Eric Beck ersatzdog at gmail.com
Thu Sep 16 07:13:25 PDT 2010


On Thu, Sep 16, 2010 at 4:29 AM, Chuck Grimes <c123grimes at att.net> wrote:


> Yes, I agree and EB should listen to Simon---its well worth the hour. There
> are really interesting things to write and think about in his USC
> discussion.

[snip lots of interesting stuff]


> I notice the thread move to Simon's politics. I am sure he is a liberal. But
> hell liberals can have good ideas and do good art.

I agree, and I wasn't calling Simon liberal as an insult, just as by saying that his art is smarter than him I wasn't calling him stupid. As Mike said, Simon's creation is more complicated and interesting than his own politics because it dramatizes things. This isn't an insult; it's what art does. Only bad artists are smarter than their art.

I will watch the Simon talk at some point, and I'm probably being silly by avoiding it. But I'm wary because the series was so wonderful and I have my own image of and ideas about it that I don't want them ruined, uncomplicated. For instance, I have read Simon say something about the institutions in the show not doing what they are supposed to do. But his show says something different, or something more: that those institutions function just as well if not better by not doing what they are supposed to do, by breaking. And here it is appropriate to bring in Deleuze and Guattari (I was just waiting for my chance):

"The social machine's limit is not attrition, but rather its misfirings; it can operate only by fits and starts, by grinding and breaking down, in spasms of minor explosions. The dysfunctions are an essential element of its very ability to function, which is not the least important aspect of the system of cruelty.
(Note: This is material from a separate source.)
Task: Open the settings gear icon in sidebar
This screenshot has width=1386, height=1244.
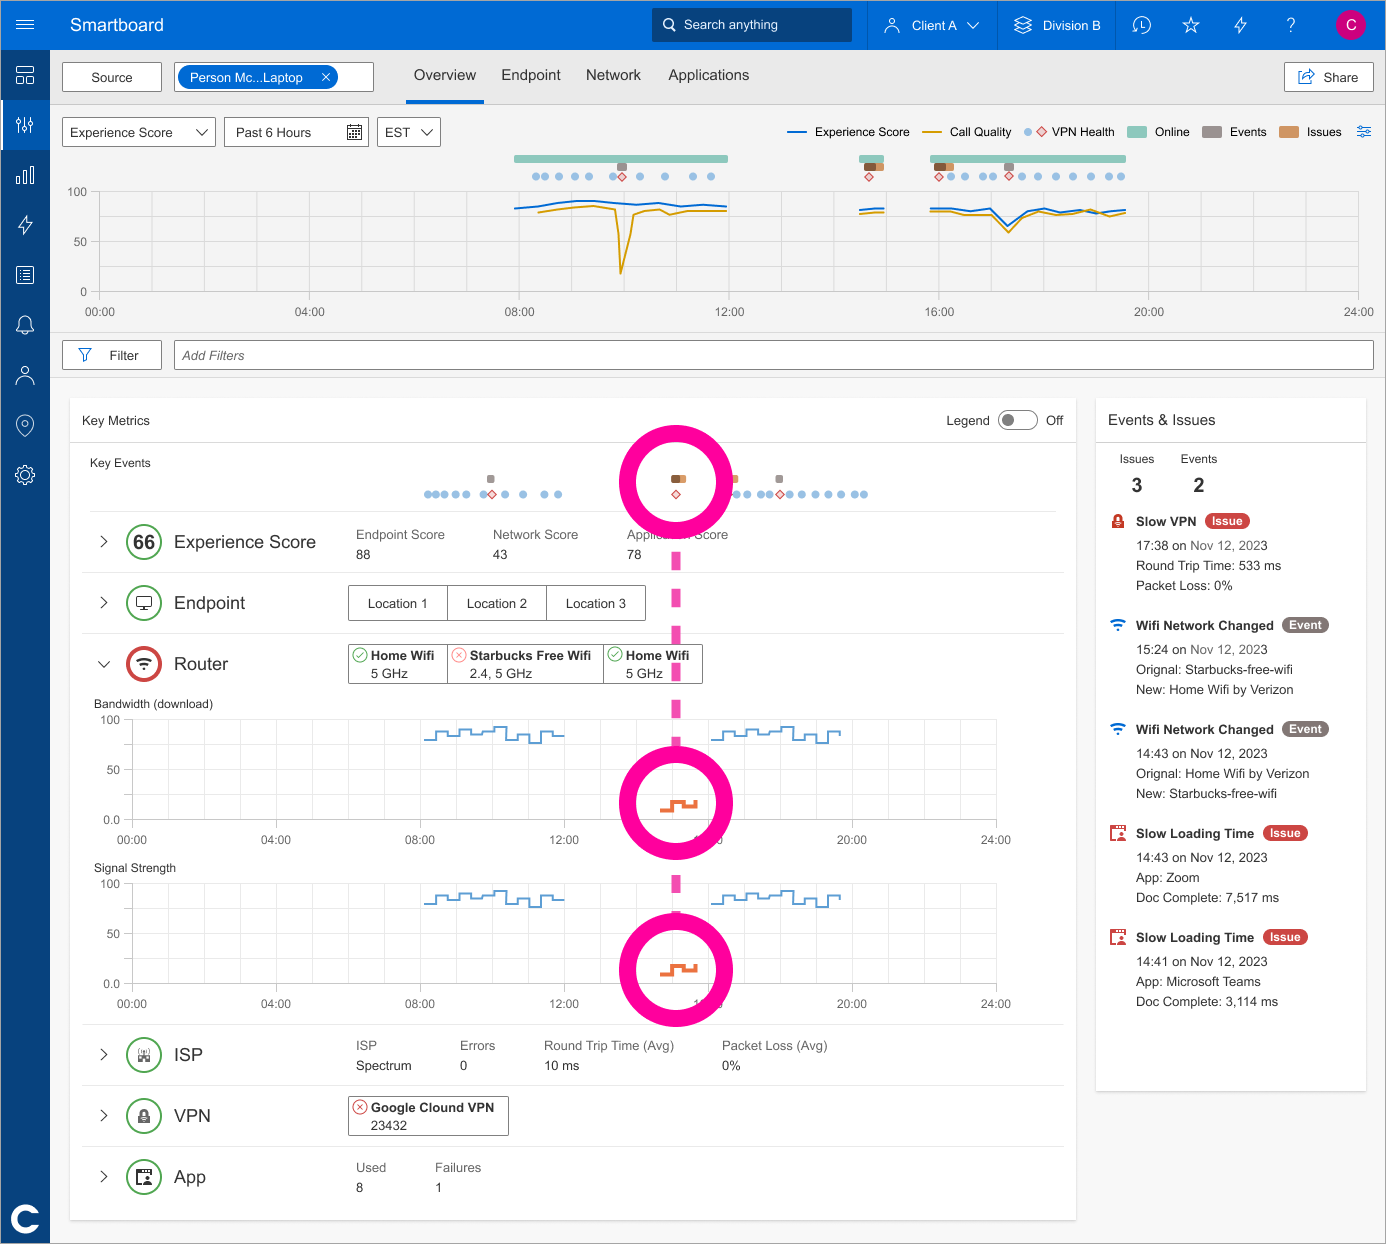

The death of a social machine has never been heralded by a disharmony or a dysfunction; on the contrary, social machines make a habit of feeding on the contradictions they give rise to, on the crises they provoke, on the anxieties they engender, and on the infernal operations they regenerate. Capitalism has learned this, and has ceased doubting itself, while even socialists have abandoned belief in the possibility of capitalism's natural death by attrition. No one has ever died from contradictions. And the more it breaks down, the more it schizophrenizes, the better it works, the American way."

I think this is exactly what The Wire dramatizes.